Without much ado, ladies and gentlemen let me present to you Roald Dahl and today through this review I am going to talk about his story telling techniques and some of his well known works. Well pardon me if I am not sticking to the topic of the review per se but its tough to write on this man in the boundaries of just one book.


Addictive and gluey, his tales run a vein of macabre malevolence and they are more effective because it springs from slight, almost inconsequential everyday things. The result is black humor of the most sophisticated kind. These stories pack their punch, the comeuppance at the end is often relishingly moral as in “ the bookseller”, where a bookseller scam involving the extortion of cash from rich widows through fake invoices for risqué books comes to a lovely sharp end. But this repeated serving diet of villains never quite softens the hard-boiled, even cynical stain in Dahl’s vision of humanity and it’s that ruthless unsentimentalism that is Dahl’s greatest addiction.
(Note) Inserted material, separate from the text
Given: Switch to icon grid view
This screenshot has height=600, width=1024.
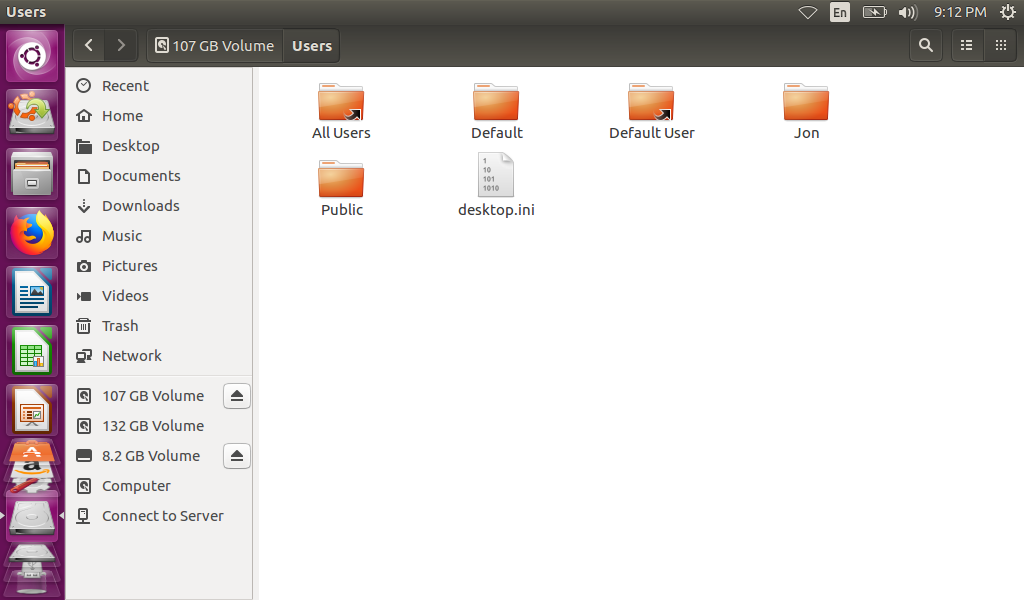Looking at the screenshot, I should click(x=1000, y=45).
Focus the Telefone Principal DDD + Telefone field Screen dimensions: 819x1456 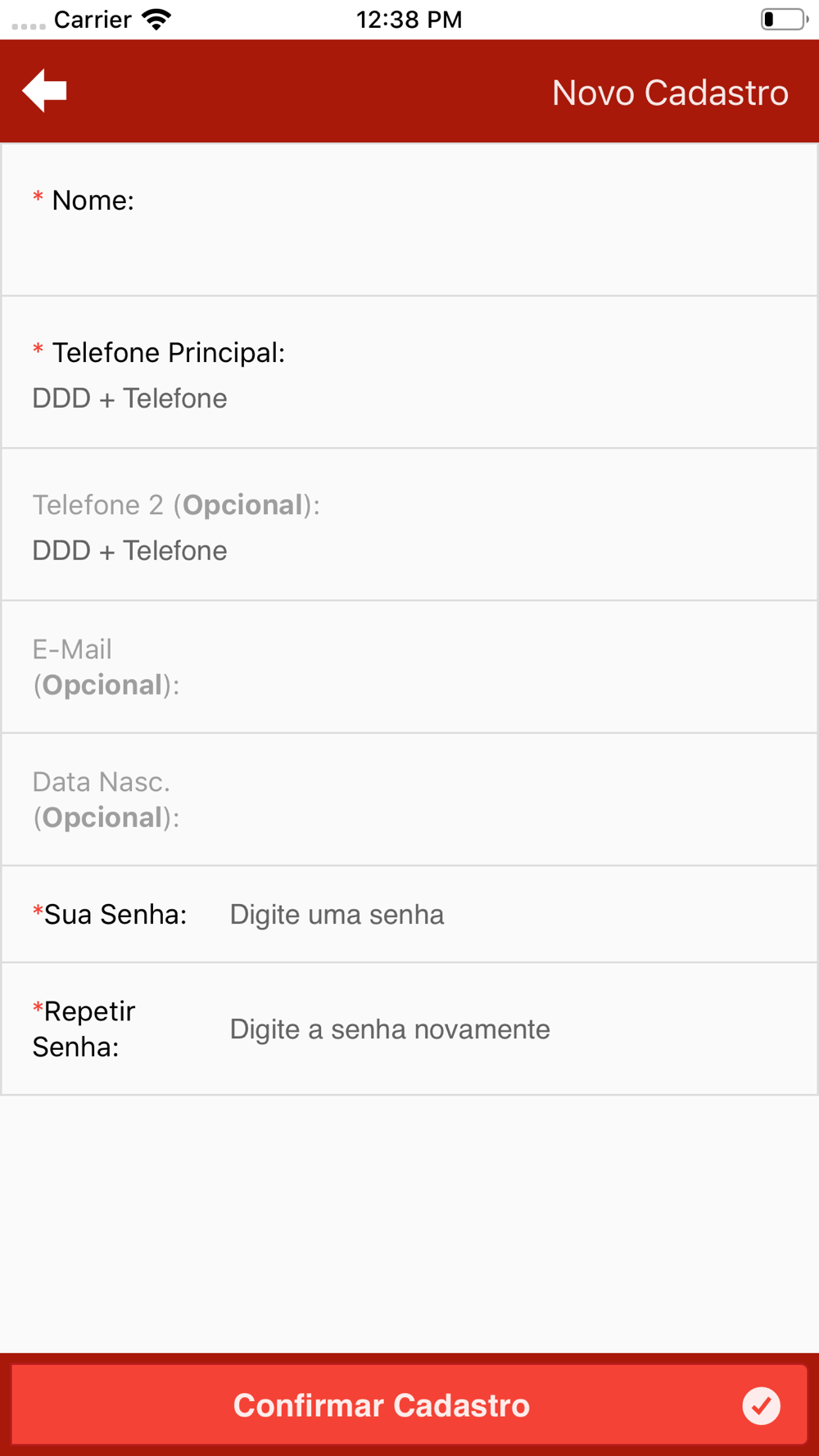(410, 399)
His stories have unexpected endings and strange, menacing atmosphere.


His books are mostly fantasy and full of imagination, they are always a little cruel but never without humor, a thrilling mixture of the grotesque and comic one feels. He not only wrote stories for the grown up but also for children. One feels some of his best stories and works have come when his audience is children for here pun, jugglery of words and neologism takes center stage. He was a master when it comes to playing with words and coming up with the bizzarest of words. Consider some like “clambered, chirruped, rasped, swishfiggler, snozzcumber, Vermicious Knids”.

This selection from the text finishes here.